Although evidence in this area is particularly limited, some research indicates that a significant portion of women IDU have sex with women, and that there is a high prevalence of risky sexual and drug use practices among IDU women who have sex with women (WSW). The stigma and discrimination faced by WSW may contribute to increased levels of drug use, and many WSW have sex with men as well as women, sometimes in transactional situations [3538].

1.2. Injecting Drug Use and Sex Work

There is significant overlap between women’s injecting drug use and engagement in sex work (the performance of sexual services for a payment negotiated in advance), especially sex work that takes place on the street (rather than through a brothel which usually offers some measure of physical security). Participation in sex work has been associated with syringe sharing and inconsistent condom use, as well as other risks posed by the dangerous circumstances in which sex work often takes place [1]. Sex workers often risk losing work if their clients or employers find out that they inject drugs, which can deter sex workers from seeking harm reduction services when needed [11]. Sex workers who trade sex for drugs or who work to support a drug habit often work in higher risk situations (e.g., on a highway, where they are alone and very vulnerable to violence, including rape) and may be less likely to use condoms, in part because the pain of drug withdrawal presents a more immediate threat than HIV or STIs [39]. Research has shown that women IDU who engage in sex work have higher HIV prevalence than their IDU peers who do not sell sex [40]. Punitive policy and legal environments often prevent this population from accessing essential HIV prevention services, and exacerbate the vulnerabilities and risks that they face [41].

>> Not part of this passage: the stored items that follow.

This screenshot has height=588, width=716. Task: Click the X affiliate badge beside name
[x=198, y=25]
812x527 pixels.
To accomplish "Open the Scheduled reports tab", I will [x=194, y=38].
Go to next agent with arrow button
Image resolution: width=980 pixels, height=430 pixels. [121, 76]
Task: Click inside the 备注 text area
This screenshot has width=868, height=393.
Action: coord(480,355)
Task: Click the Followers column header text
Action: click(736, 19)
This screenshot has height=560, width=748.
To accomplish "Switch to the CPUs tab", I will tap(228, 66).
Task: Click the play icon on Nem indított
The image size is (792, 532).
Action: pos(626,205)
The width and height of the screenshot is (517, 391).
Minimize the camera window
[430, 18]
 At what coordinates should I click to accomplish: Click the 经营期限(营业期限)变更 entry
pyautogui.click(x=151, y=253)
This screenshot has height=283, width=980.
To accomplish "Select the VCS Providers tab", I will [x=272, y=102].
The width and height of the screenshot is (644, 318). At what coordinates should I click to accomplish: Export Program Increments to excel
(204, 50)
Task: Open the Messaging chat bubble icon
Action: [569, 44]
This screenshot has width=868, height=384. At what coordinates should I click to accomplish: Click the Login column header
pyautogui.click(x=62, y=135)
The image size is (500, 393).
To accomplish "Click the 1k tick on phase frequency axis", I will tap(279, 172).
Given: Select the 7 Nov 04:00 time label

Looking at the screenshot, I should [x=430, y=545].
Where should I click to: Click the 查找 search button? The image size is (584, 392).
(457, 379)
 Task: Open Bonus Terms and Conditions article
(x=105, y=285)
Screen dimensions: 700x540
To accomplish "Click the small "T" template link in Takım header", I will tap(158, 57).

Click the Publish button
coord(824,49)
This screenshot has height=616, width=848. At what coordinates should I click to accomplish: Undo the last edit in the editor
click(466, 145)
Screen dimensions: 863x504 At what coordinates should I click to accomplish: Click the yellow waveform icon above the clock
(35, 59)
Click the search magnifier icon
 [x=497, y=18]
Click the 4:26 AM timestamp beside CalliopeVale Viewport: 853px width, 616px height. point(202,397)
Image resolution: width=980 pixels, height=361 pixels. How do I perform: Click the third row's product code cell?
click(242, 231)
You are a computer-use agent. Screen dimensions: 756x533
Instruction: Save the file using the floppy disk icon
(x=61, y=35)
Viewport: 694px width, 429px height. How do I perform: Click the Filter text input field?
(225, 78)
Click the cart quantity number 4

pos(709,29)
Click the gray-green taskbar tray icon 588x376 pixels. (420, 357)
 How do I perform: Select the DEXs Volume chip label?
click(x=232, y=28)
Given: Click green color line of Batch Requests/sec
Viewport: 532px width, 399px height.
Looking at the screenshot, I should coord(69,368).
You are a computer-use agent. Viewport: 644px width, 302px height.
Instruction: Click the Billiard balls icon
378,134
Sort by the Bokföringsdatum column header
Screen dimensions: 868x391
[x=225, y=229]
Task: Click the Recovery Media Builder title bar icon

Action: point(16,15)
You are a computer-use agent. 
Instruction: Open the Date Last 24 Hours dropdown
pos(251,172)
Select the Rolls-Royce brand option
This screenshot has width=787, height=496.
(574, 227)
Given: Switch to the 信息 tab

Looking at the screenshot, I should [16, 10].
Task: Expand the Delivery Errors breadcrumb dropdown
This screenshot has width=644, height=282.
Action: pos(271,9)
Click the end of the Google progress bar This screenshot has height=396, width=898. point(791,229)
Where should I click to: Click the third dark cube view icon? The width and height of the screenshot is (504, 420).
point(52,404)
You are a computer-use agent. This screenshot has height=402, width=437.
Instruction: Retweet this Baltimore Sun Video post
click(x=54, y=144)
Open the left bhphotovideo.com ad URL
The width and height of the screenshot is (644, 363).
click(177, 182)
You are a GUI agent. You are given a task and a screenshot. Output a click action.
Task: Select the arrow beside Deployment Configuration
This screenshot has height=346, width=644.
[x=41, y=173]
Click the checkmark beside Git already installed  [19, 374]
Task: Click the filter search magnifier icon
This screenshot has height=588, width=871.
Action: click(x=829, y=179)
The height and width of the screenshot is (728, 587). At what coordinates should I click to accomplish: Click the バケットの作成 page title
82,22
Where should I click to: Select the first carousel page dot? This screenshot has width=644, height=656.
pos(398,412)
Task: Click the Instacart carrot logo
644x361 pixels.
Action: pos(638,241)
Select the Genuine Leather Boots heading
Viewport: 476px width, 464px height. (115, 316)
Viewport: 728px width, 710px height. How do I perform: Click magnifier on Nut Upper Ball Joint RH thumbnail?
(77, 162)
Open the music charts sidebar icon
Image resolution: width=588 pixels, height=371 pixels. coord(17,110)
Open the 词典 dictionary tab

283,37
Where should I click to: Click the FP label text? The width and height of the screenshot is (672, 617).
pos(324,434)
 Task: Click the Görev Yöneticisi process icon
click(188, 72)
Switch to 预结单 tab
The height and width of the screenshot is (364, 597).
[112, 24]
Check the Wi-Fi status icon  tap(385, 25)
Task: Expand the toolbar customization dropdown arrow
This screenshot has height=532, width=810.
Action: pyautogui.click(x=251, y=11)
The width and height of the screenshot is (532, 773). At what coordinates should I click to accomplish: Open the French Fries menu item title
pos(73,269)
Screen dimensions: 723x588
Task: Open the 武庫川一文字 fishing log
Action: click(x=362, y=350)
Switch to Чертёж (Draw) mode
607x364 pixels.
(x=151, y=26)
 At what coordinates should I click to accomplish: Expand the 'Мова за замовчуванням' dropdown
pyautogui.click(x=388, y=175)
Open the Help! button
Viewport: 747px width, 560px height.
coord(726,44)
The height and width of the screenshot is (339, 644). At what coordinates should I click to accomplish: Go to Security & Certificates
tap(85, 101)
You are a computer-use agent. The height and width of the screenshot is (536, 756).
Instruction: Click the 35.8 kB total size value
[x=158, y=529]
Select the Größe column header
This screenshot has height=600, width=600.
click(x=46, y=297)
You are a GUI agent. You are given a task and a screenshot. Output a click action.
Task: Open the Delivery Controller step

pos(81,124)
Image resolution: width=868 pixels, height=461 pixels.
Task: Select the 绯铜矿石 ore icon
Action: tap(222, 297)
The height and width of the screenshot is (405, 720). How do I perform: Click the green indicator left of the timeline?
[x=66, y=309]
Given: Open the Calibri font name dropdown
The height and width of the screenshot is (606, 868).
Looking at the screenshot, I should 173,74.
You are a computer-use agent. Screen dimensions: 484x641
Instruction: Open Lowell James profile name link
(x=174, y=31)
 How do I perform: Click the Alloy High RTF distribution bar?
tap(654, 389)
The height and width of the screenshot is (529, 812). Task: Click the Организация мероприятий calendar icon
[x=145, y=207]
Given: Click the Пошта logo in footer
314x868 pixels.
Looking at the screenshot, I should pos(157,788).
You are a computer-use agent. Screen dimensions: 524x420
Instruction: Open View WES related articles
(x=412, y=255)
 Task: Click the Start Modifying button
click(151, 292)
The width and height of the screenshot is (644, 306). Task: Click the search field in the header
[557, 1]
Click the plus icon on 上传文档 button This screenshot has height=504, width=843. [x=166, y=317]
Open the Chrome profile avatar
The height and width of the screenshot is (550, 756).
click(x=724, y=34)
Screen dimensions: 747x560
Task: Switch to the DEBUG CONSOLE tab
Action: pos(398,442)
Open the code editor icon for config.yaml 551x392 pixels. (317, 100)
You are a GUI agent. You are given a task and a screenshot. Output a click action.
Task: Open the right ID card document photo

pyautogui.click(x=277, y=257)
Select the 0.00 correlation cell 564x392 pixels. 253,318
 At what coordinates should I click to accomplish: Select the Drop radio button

1.3. Women and Drug Treatment

As compared to men, there appear to be a number of differences in women’s motivations to enter and complete OST and other types of drug treatment and in the personal dynamics that play a part in treatment success [1]. Many women cite pregnancy as a central reason for treatment entry, though punitive policies that separate drug-using women from their children can deter pregnant women and mothers from entering drug treatment [1]. A partner’s entry into treatment is another key factor that can facilitate treatment entry for women [1]. OST and certain other types of drug treatment have been found to be especially effective in helping women reduce their drug use, while detoxification alone is significantly less successful for female IDU than for their male counterparts [1].

1.4. Sexual and Reproductive Health and Pregnancy

While harm reduction programs usually include condom distribution and HIV/STI testing (and sometimes treatment), many do not address other aspects of sexual and reproductive health—despite the fact that many women IDU experience unplanned pregnancies [10, 11, 13, 42]. Some women do not realize they are pregnant until relatively late, making it more difficult for them to access appropriate prenatal care, drug treatment (if desired), and other support, or to terminate their pregnancies safely if they so choose [10, 11, 13, 43].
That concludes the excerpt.